Ideally, you would want the number of combination channels to grow sublinearly with the number of employees. The reasoning here is that people are not machines. People get tired of one another and information gets lost or misunderstood. Making sure all the people in your organization align to the same vision and follow the same goal might just be the hardest thing to do in any growing company. Speaking of hundreds of people, what should be the hiring process to hire 15 developers in a year? And five thousand? Those would be wildly different!

Okay, so you've solved the problem of hiring. But there are still massive complications everywhere. For example: how safe it is for a few thousand people to change the codebase every single day? How do you test and deploy all these gigabytes of code? One funny example here is Google where everyone and everything lives in a self-written mono-repository. The thing is that it's not only people who change code. There is also a robot (Rosie) making a few tens of thousands of commits per month [4]. Well, that's cool, but what is cooler is that there are quite a lot of other companies operating at a similar scale which a) do not have a mono repo, and b) certainly don't have a robot changing everything. So there is always a tradeoff and things to think about.
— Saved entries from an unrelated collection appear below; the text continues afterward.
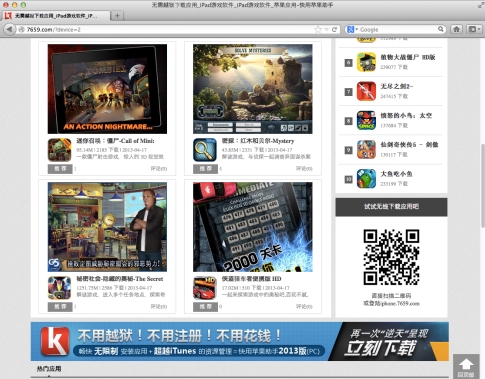Bookmark this page with the star icon
This screenshot has height=379, width=485.
318,29
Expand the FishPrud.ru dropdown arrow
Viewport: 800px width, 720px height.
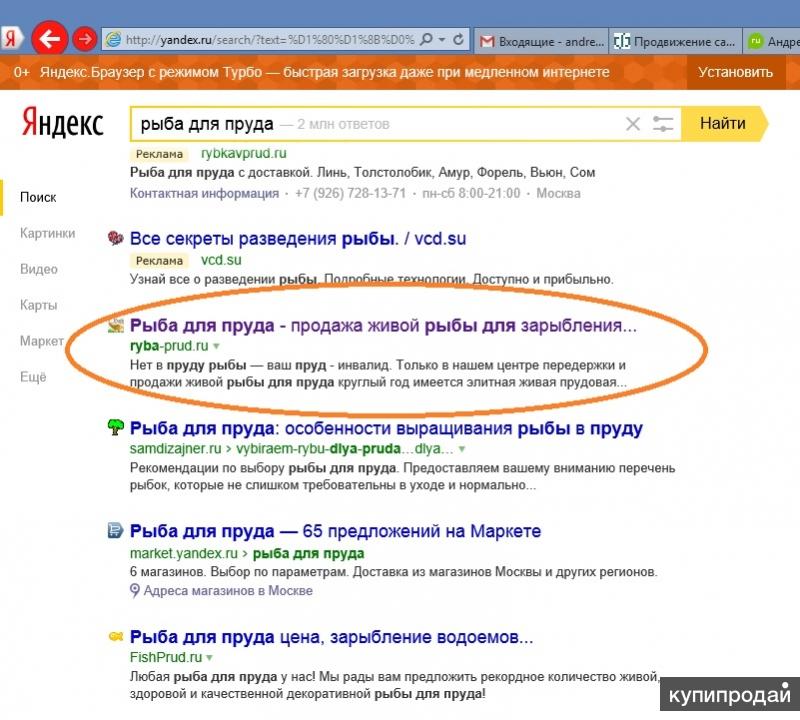click(x=210, y=657)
A separate but related topic: how to support products that are already 10+ years old? Developers rarely work so much in one company, so knowledge sharing becomes mandatory to survive. In [4] there is a chapter about this, and about another interesting topic: deprecation of products, a.k.a. how to properly decommission something.

Closing notes

The problem of scaling is astonishingly deep and fascinating. Trying to hide this complexity does well to no one. Instead, we should try to embrace complexity, divide the problems into solvable pieces and fix each piece individually. That's what software engineers do!
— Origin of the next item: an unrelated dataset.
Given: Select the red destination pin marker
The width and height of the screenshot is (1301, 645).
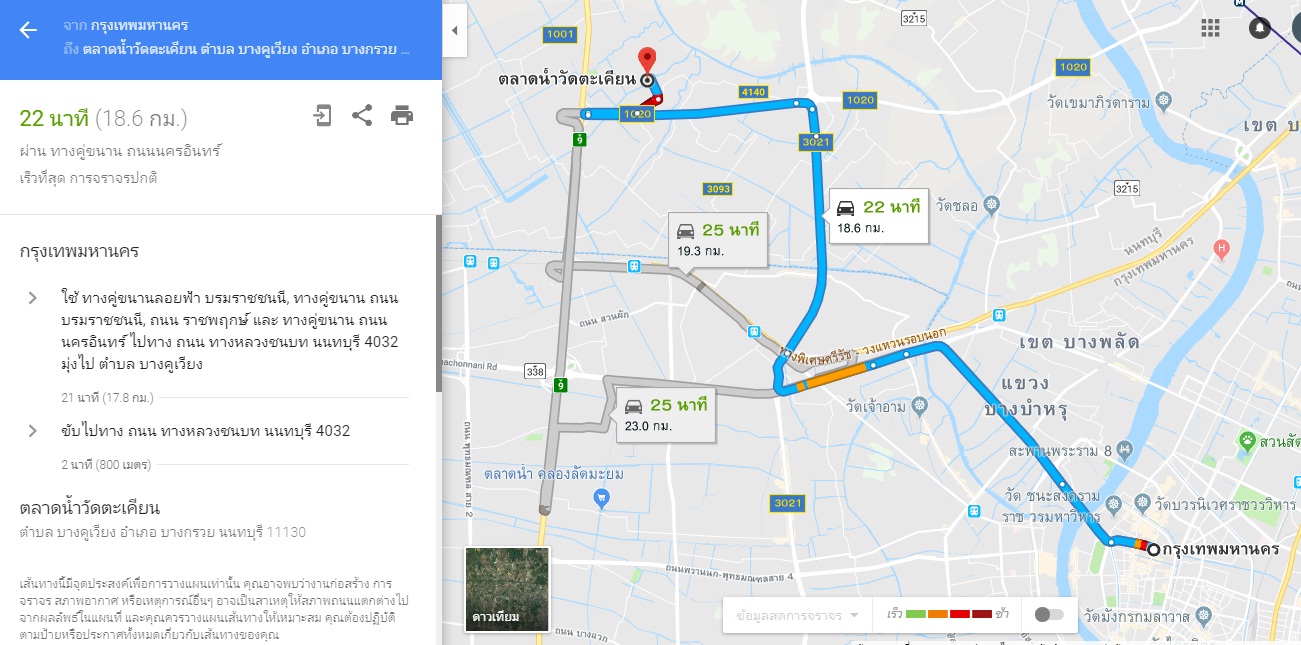Looking at the screenshot, I should pyautogui.click(x=647, y=60).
There is a lot more to say on the topic, for example, security at scale, R&D, or retention strategies. I've outlined the four things which I think is a good start, but there is always room to grow. Those four are:

  1. Numerical values scaling
  2. Geographical scaling
  3. Administrative scaling
  4. People scaling

Sources:

  1. Usama Naseer, Luca Niccolini, Udip Pant, Alan Frindell, Ranjeeth Dasineni, Theophilus A. Benson Zero Downtime Release: Disruption-free Load Balancing of a Multi-Billion User Website.
  2. B. Clifford Neuman. Scale in Distributed Systems.
  3. Titus Winters, Tom Manshreck, Hyrum Wright. Software Engineering at Google.
  4. Rachel Potvin Josh Levenberg. Why Google Stores Billions of Lines of Code in a Single Repository.